In healthy volunteers, plasma EET concentrations average around 106 nanograms per milliliter, though values vary between individuals. There are no widely established clinical reference ranges the way there are for cholesterol or blood sugar. This is one reason EET testing remains largely in the research domain rather than in routine medical practice. The equipment required is specialized and typically found in academic laboratories or clinical trial facilities, not standard hospital labs.
Is This a Test Your Doctor Would Order?
Not currently. EET measurement is used in clinical research trials and population studies exploring cardiovascular risk, kidney disease progression, and diabetes-related complications. It has demonstrated value as a biomarker, particularly for understanding why some people with diabetes develop heart attacks or strokes while others do not. However, it has not yet been adopted into standard clinical guidelines for diagnosing or monitoring any specific condition.
If you came across the term “EET test” in a research study or from a specialist, it likely refers to this biomarker measurement. No specific fasting protocols have been established for EET blood draws, though general best practices for blood testing (fasting 10 to 12 hours, drinking only plain water, continuing regular medications unless told otherwise) would typically apply.
Transesophageal Electrophysiology Testing
“EET” sometimes refers to a different procedure entirely: transesophageal electrophysiology study, used to diagnose heart rhythm problems. This is a noninvasive cardiac test where a thin catheter (about 2 millimeters in diameter) is passed through the mouth and into the esophagus, which sits directly behind the heart. Because of that proximity, electrodes on the catheter can pick up the heart’s electrical signals with exceptional clarity, particularly the small signals from the upper chambers that surface ECGs sometimes miss.
The catheter can also deliver programmed electrical pulses to the heart, which allows doctors to trigger and then identify abnormal rhythms in a controlled setting. This makes it useful for diagnosing conditions like sick sinus syndrome (where the heart’s natural pacemaker malfunctions), supraventricular tachycardia (abnormally fast rhythms originating above the ventricles), and other conduction abnormalities. It can also serve as a temporary pacemaker for patients with dangerously slow heart rates in urgent situations, or substitute for a treadmill stress test in patients who cannot exercise.

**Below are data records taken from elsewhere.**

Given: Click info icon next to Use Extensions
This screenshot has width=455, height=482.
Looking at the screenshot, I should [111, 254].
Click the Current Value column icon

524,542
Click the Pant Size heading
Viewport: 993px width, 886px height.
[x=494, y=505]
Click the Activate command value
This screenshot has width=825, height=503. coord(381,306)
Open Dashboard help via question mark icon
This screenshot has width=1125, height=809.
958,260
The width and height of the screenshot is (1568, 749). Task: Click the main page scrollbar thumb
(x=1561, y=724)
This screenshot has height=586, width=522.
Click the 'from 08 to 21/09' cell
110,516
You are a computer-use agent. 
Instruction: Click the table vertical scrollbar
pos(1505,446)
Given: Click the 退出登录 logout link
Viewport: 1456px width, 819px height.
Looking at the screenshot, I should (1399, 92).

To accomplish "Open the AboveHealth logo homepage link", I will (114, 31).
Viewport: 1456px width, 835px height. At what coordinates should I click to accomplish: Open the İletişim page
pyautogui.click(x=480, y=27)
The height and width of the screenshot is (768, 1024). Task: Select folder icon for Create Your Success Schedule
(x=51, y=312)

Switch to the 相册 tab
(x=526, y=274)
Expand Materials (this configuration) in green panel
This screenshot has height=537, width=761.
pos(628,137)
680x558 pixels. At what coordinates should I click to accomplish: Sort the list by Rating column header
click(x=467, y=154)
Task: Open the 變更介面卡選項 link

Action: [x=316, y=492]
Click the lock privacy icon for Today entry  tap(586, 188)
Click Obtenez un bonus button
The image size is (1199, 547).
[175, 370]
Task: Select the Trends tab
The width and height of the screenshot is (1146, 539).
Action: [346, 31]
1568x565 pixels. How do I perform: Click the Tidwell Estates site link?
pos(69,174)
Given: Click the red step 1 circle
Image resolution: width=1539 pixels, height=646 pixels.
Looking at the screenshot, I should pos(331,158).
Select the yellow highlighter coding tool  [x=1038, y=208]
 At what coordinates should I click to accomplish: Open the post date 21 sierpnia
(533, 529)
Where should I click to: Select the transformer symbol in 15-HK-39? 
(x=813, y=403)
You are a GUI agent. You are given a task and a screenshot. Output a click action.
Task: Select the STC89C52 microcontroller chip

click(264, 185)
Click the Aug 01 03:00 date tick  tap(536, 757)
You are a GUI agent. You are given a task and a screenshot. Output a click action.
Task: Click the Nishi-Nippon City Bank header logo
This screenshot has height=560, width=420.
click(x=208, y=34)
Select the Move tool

Before the procedure, a numbing gel is swallowed to reduce discomfort as the catheter passes through the throat. The test itself involves the doctor gradually adjusting the timing and pattern of electrical pulses while monitoring the heart’s response. Compared to invasive electrophysiology studies, where catheters are threaded through blood vessels into the heart itself, the transesophageal approach carries less risk and requires no sedation or vascular access.